What needs to be taught that hasn’t previously been emphasized is the common thread that runs through concepts, the underlying structure of information, and how ideas are related. To accomplish this, we must expose our students to real-world examples of professions and embed the learning within them.
Effective teaching activities must incorporate real strategies that students will use in the real world, just as an effective learning game incorporates learning into the core mechanics of the game. Instead of simply teaching memorization and facts, we must prepare students to form thoughtful opinions and decisions based on abstract ideas, just as they would in a future profession.
One method for getting people to understand something is to take what they’re interested in and have them investigate it as if they were professionals in that field. Project-based learning and exploratory units are excellent ways to approach conceptual understanding, especially in a school district that may not have the resources to pursue personalized learning.
Instead of giving your students facts and dates in social studies, ask them to approach history as an anthropologist — read books as a historian seeking to understand why an event occurred, and identify people groups, traditions, and customs as an anthropologist. When students can put these ideas together, they are learning to recognize underlying patterns and cause and effect.
As author Warren Berger discovered, children enjoy having their questions answered, which fuels their desire to learn more. We can address this in the classroom by encouraging curiosity. In a science unit, have your students investigate a hypothesis as if they were scientists. Inquire about how scientists approach new ideas, and whether they are tested. What do they study? What information do they require? Develop an understanding of how cells work in addition to knowing about cells and what they do. Making these connections early on will provide them with the critical thinking and investigative tools they need to make sound assumptions.
They generate curiosity and more questions when they ask great questions. They gain a deeper understanding as they ask more questions. We must present students with situations that have common threads so that they can begin to learn patterns and underlying structures by asking questions on their own.
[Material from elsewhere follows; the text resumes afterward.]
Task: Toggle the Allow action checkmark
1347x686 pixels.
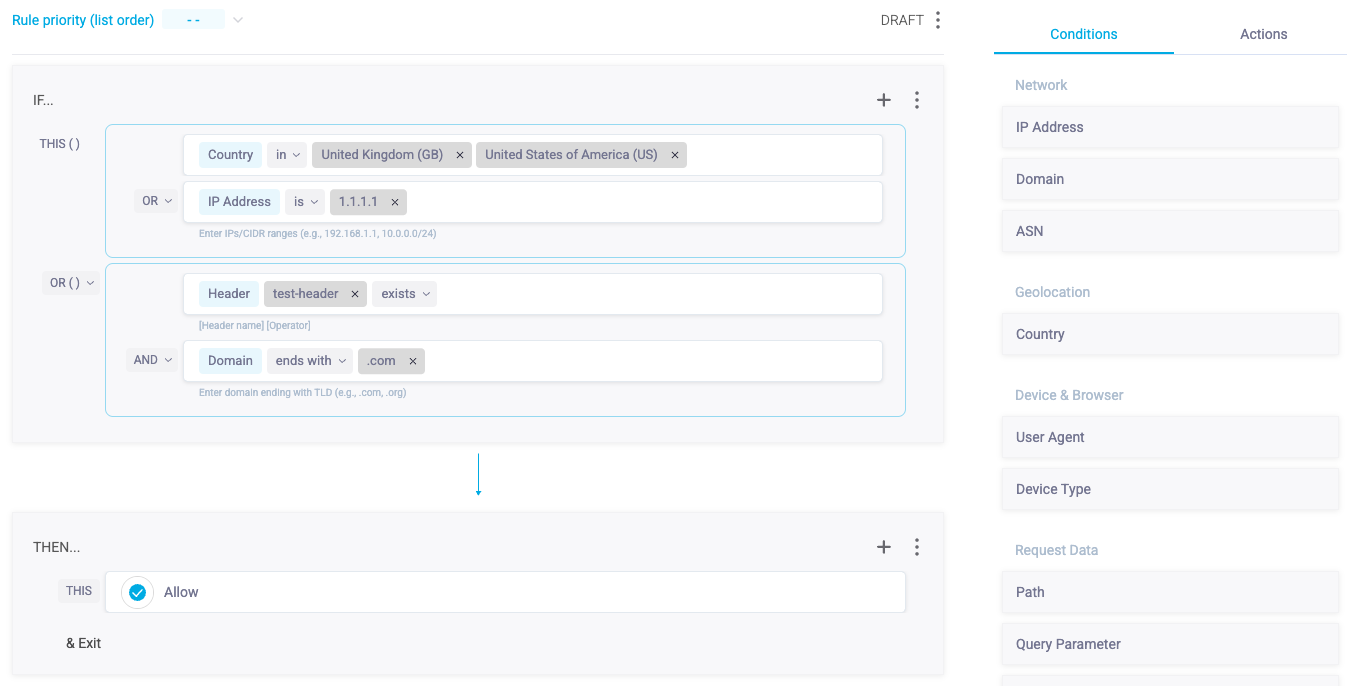Action: [x=138, y=592]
Promoting Equity by Improving Conceptual Understanding
While knowledge and facts are important for a student’s success, the ability to make connections is even more important—but often underdeveloped because testing does not typically assess it. Traditionally, standardized testing has measured a student’s ability to memorize information and quickly plug in formulas, and when students are unable to perform in this manner, they are placed lower than others and given special attention. In the real world, however, skill memorization and the specific score a student receives may not be indicative of his ability to perform or use prior knowledge to make an informed decision.
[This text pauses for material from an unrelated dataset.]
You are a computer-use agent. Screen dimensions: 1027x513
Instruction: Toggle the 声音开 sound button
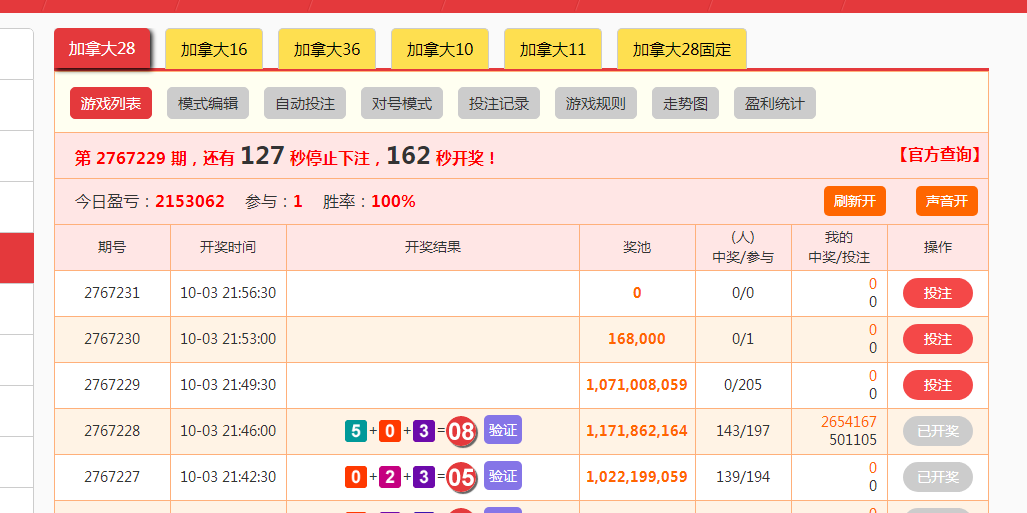click(x=946, y=201)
When we teach for comprehension rather than memorization, we level the playing field and provide students with the skills they need to succeed in the future. The ability to transfer skills and knowledge will be far more valuable than memorizing information that may become irrelevant, and making this the primary focus will relieve students of the burden of memorizing information apart from how it can be applied in a project or real-world setting.
Although biotechnology, nanotechnology, and artificial intelligence are all new concepts, there may be underlying patterns and existing ideas that can be applied to how we approach new developments. We teach students to find patterns and think like professionals by teaching for exploratory, conceptual understanding. When we do this, we are preparing students to succeed beyond a standardized test and to face the fourth wave head on.